A Sedico l’estremo saluto ad Angelo Casanova

HA PAGATO CON LA VITA

IL SUO DIRITTO AL LAVORO

Una grande folla alle esequie del minatore morto in Svizzera – La via della emigrazione costellata di lutti per il profitto delle grandi società industriali

Dal Corrispondente

BELLUNO, 19 febbraio

Nel cimitero di Sedico è stato sepolto oggi il minatore Angelo Casanova, accompagnato all’ultima dimora da una grande folla in lutto. Appena cinque mesi fa la stessa folla aveva accompagnato al medesimo cimitero altri tre compaesani, morti a Mattmark.

Un dolore che si rinnova.

È un dolore che si rinnova per tragedie purtroppo ricorrenti non solo a Sedico, ma in tutti i paesi della provincia: non ce n’è uno che non abbia emigranti all’estero, soprattutto nei luoghi dove si costruiscono dighe e bacini idroelettrici. I nostri lavoratori sono ormai specializzati in questi impieghi: in parte per la tradizione ereditata dai padri minatori, in parte per l’esperienza acquisita nei loro paesi d’origine a lavorare nelle gallerie per la costruzione dei numerosi bacini idroelettrici, realizzati nel Bellunese. Realizzazioni grandiose, ma pericolosissime e lo sanno bene le società costruttrici tanto da preventivare il rischio delle vite umane sul conto della spesa complessiva dell’opera.

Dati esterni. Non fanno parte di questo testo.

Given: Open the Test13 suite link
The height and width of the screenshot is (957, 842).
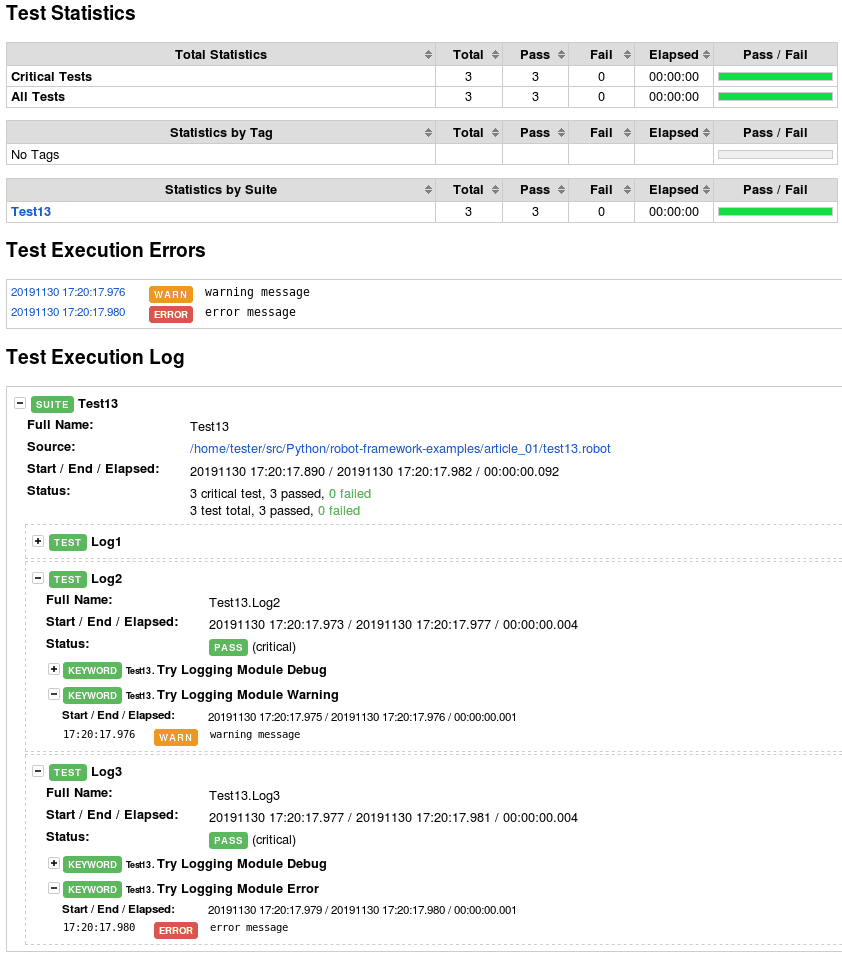Looking at the screenshot, I should click(31, 212).
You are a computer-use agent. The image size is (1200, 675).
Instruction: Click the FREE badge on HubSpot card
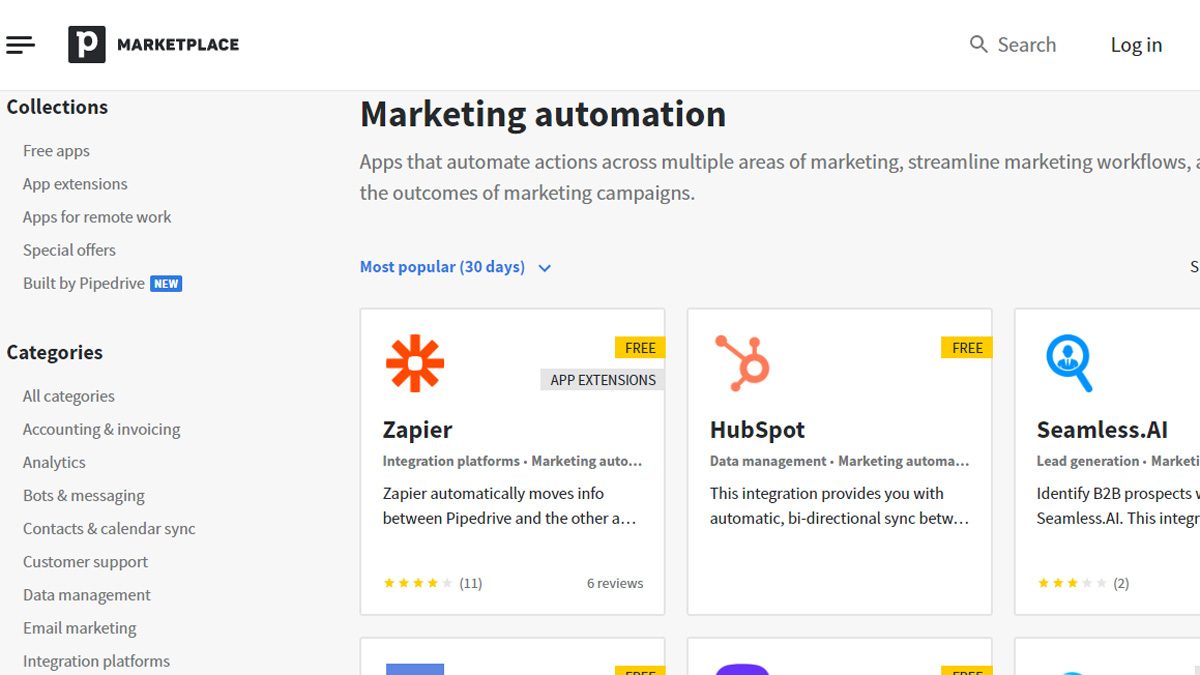pos(966,347)
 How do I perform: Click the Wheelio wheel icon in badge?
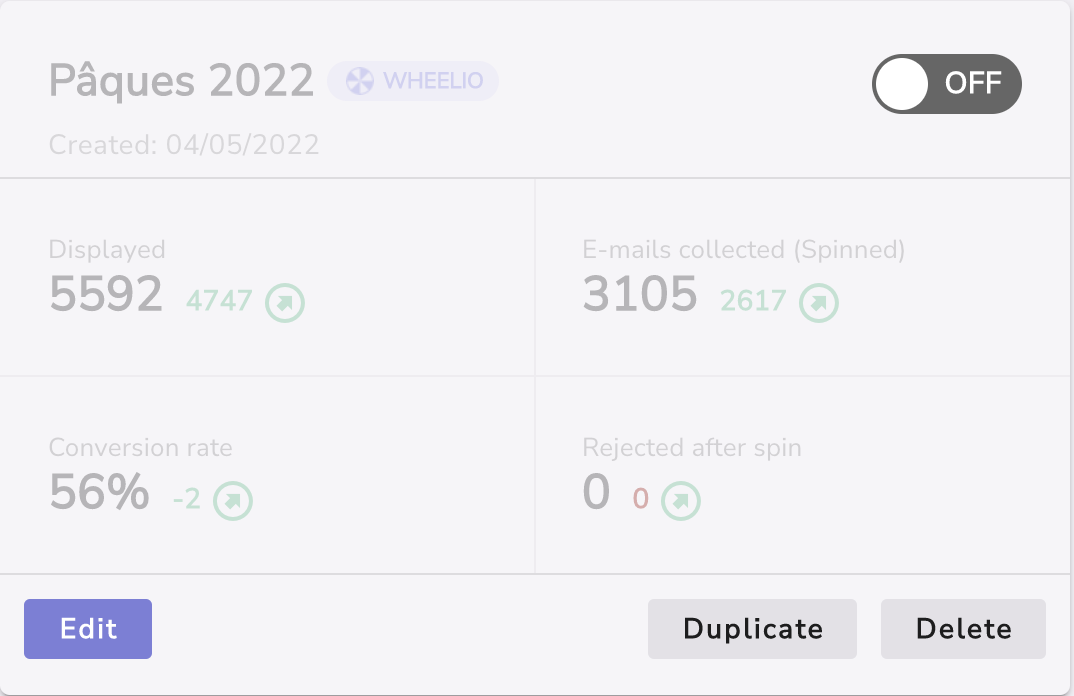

Quanti dei nostri concittadini hanno finito la loro vita dentro una galleria, sotto una frana, o cadendo da una impalcatura? In appena venti anni certamente diverse centinaia. È del giorno dopo la sciagura del Canton Ticino la notizia pervenuta dal Ghana che annunciava la morte, avvenuta in seguito a una esplosione in galleria, di Angelo Zangrando, da Perarolo. Anche lui lavorava in un cantiere idroelettrico.

Tre emigranti morti sul lavoro in due giorni. Spesso la notizia di un decesso passa quasi inosservata, a meno che non coinvolga un gruppo numeroso di vittime. Si sente dire che un operaio del tal paese è morto all’estero e la ribellione avviene solo nell’ambito della famiglia interessata; spesso l’opinione pubblica non lo viene nemmeno a sapere e anche quando ne ha notizia l’accetta come una «fatalità» derivata dalla condizione stessa dell’emigrazione; dalla fortuna o dalla sfortuna personale di trovarsi nel momento della disgrazia in un posto della galleria invece che in un altro.

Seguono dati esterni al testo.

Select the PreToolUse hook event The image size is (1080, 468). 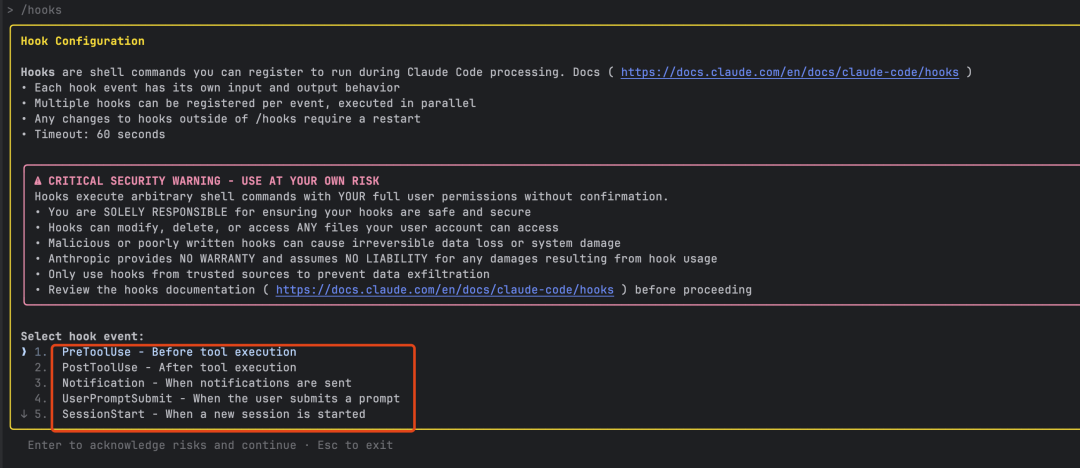click(x=179, y=352)
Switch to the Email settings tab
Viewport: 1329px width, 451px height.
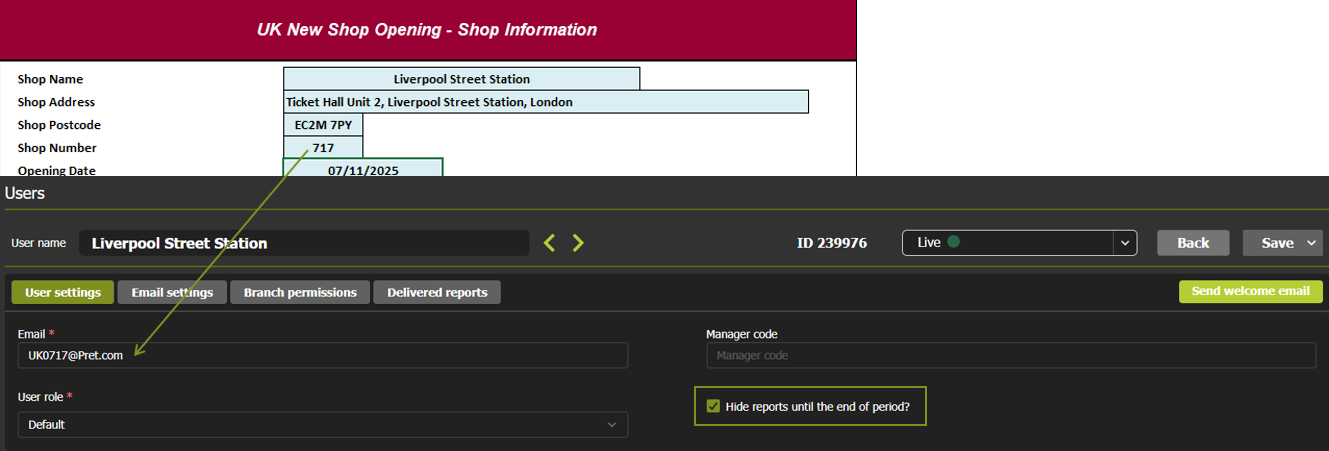(172, 292)
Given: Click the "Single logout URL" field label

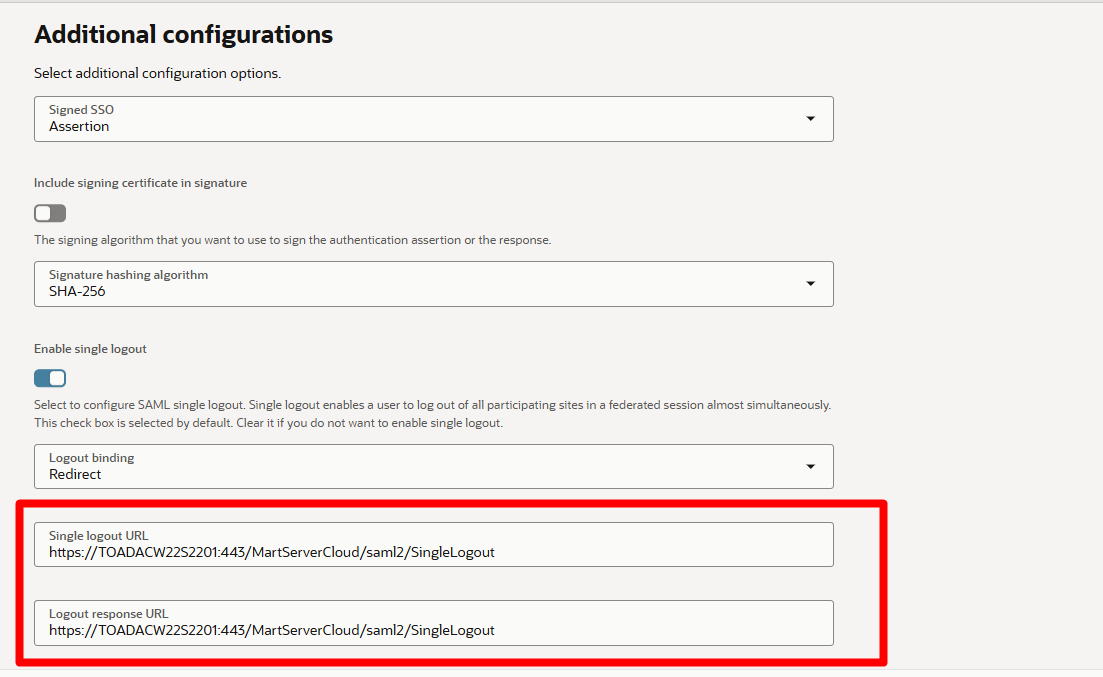Looking at the screenshot, I should coord(98,536).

Poche volte si va al di là di questo semplice ragionamento anche perché la condizione dell’emigrante poggia sulla leggenda-simbolo del bravo e operoso lavoratore che rende alla patria ed è il benemerito di una vasta schiera che all’estero contribuisce al progresso della civiltà.

Commozione tardiva

Agli emigranti che tornano si preparano d’inverno festose accoglienze, con messe, banchetti e discorsi, dove i deputati democristiani hanno modo di commuoversi per i sacrifici degli emigranti, sperando nei voti futuri. Ultimamente è nata perfino un’Associazione degli emigranti, che ha per fondatori tutte le organizzazioni cattoliche e paragovernative della città, unite allo scopo di «sollevare» le condizioni di questi lavoratori attraverso comitati all’estero e in Italia, affinché l’emigrante «viva nel proprio ambiente» e non senta con troppa nostalgia la lontananza del paese e della patria.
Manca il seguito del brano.